Monday, May 23rd, 2011
KiwiSaver skeptics will no doubt be saying ‘I told you so’ after the recent changes announced in the budget. A minority of the population have refused to join KiwiSaver on the grounds that the Government will keep changing the rules or mismanage their money. Yes, the rules have changed, but joining KiwiSaver is still a great idea and the skeptics are missing out on an opportunity to increase their wealth.

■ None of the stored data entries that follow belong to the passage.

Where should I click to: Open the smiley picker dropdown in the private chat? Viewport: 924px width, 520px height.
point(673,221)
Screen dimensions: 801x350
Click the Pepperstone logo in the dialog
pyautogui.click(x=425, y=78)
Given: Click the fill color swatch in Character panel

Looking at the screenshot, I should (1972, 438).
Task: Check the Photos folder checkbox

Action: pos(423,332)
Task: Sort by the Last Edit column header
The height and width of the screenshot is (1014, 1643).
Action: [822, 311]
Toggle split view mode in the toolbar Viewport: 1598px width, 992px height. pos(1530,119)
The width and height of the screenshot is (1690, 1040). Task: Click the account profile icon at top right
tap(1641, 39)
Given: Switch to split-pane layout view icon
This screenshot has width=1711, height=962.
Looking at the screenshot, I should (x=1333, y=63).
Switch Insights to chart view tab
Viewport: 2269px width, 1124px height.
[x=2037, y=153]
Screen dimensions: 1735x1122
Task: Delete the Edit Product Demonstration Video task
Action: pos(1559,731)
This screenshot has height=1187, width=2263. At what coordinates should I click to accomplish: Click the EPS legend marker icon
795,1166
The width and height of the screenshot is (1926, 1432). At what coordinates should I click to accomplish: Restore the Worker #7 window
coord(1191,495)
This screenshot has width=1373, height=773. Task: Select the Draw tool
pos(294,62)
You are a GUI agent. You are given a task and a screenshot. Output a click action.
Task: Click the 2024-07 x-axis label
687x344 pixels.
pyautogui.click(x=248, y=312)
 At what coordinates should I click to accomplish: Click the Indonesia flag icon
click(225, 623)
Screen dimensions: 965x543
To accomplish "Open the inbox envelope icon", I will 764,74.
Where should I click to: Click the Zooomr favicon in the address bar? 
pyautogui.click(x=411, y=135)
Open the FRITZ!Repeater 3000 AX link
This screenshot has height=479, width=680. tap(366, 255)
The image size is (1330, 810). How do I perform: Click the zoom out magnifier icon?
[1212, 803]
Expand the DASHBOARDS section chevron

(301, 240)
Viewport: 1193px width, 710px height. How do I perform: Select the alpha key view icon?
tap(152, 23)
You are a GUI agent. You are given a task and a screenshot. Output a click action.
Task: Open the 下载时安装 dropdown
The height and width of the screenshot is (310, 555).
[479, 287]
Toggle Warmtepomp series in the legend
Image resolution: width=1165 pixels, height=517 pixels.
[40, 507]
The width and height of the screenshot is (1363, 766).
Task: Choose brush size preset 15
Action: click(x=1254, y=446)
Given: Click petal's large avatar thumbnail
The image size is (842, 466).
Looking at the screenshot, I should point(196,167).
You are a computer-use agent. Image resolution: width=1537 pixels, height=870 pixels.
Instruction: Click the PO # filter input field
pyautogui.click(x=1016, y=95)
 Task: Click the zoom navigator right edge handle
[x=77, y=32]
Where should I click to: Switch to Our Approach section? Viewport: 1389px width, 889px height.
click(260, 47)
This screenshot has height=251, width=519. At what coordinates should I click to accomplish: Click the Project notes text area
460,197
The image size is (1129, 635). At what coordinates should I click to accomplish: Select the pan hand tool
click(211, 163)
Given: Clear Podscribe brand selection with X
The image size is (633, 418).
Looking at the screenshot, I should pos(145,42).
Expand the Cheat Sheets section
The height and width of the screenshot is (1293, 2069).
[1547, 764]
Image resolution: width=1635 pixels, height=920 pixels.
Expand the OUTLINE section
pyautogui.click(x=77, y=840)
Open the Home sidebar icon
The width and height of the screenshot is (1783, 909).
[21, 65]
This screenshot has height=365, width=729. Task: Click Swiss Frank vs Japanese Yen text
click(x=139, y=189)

Under the current rules, KiwiSavers are required to contribute a minimum of 2% of their gross pay and this is matched by an employer contribution of 2% from which no tax is deducted. There is a $1,000 ‘kickstart’ payment from the Government as well as a matched tax credit of up to $1,040 per annum, paid each July. The new rules leave the $1,000 kickstart unchanged. From 1 April next year, the employer contribution will have tax deducted, so less will be paid into your KiwiSaver fund. From 1 July this year, the Government tax credit will be cut in half to around $520 per annum (paid in July 2012) and from 1 April, 2013 the minimum employee and employer contributions will be 3% of gross pay. Whereas previously the average wage earner’s contribution was tripled with the employer and Government contributions, now it will be roughly doubled, but that is still a good deal! If you haven’t joined already, joining sooner rather than later will let you take advantage of the old rules before they change. Self employed KiwiSavers Self employed KiwiSavers will still have to contribute $1,040 per annum to get the maximum tax credit of $520 as the credit will be paid at the rate of 50c per $1 contributed. Existing KiwiSaver members should ensure that their chosen fund is appropriate for their needs by obtaining advice from an Authorised Financial Adviser.